What is needed:
Repeat the data exactly as it appears.

===== Working data =====

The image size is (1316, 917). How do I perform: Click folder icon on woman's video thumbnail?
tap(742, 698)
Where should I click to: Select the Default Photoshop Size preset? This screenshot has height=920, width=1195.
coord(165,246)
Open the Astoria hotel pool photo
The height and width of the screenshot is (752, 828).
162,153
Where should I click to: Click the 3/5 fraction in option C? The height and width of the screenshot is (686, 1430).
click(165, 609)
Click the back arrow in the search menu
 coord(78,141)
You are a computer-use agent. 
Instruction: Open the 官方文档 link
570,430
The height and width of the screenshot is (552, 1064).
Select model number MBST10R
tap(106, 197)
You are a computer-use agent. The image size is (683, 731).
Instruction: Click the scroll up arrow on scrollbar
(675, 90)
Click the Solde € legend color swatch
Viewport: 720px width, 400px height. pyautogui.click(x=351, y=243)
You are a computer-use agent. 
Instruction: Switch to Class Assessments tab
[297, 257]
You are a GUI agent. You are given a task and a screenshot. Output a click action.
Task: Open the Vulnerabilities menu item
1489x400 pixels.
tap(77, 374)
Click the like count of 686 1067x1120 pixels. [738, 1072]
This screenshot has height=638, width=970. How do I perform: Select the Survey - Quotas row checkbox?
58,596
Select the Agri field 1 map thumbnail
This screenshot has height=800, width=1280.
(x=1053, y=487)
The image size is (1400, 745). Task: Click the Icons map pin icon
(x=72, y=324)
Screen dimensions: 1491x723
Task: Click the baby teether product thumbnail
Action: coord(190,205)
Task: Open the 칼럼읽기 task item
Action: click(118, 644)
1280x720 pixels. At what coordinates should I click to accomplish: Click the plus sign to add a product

=====

Reply:
The image size is (1316, 917). How do I perform: Click folder icon on woman's video thumbnail?
tap(742, 698)
Where should I click to: Select the Default Photoshop Size preset? This screenshot has height=920, width=1195.
coord(165,246)
Open the Astoria hotel pool photo
The height and width of the screenshot is (752, 828).
162,153
Where should I click to: Click the 3/5 fraction in option C? The height and width of the screenshot is (686, 1430).
click(165, 609)
Click the back arrow in the search menu
 coord(78,141)
You are a computer-use agent. 
Instruction: Open the 官方文档 link
570,430
The height and width of the screenshot is (552, 1064).
Select model number MBST10R
tap(106, 197)
You are a computer-use agent. The image size is (683, 731).
Instruction: Click the scroll up arrow on scrollbar
(675, 90)
Click the Solde € legend color swatch
Viewport: 720px width, 400px height. pyautogui.click(x=351, y=243)
You are a computer-use agent. 
Instruction: Switch to Class Assessments tab
[297, 257]
You are a GUI agent. You are given a task and a screenshot. Output a click action.
Task: Open the Vulnerabilities menu item
1489x400 pixels.
tap(77, 374)
Click the like count of 686 1067x1120 pixels. [738, 1072]
This screenshot has height=638, width=970. How do I perform: Select the Survey - Quotas row checkbox?
58,596
Select the Agri field 1 map thumbnail
This screenshot has height=800, width=1280.
(x=1053, y=487)
The image size is (1400, 745). Task: Click the Icons map pin icon
(x=72, y=324)
Screen dimensions: 1491x723
Task: Click the baby teether product thumbnail
Action: coord(190,205)
Task: Open the 칼럼읽기 task item
Action: click(118, 644)
1280x720 pixels. At what coordinates should I click to accomplish: Click the plus sign to add a product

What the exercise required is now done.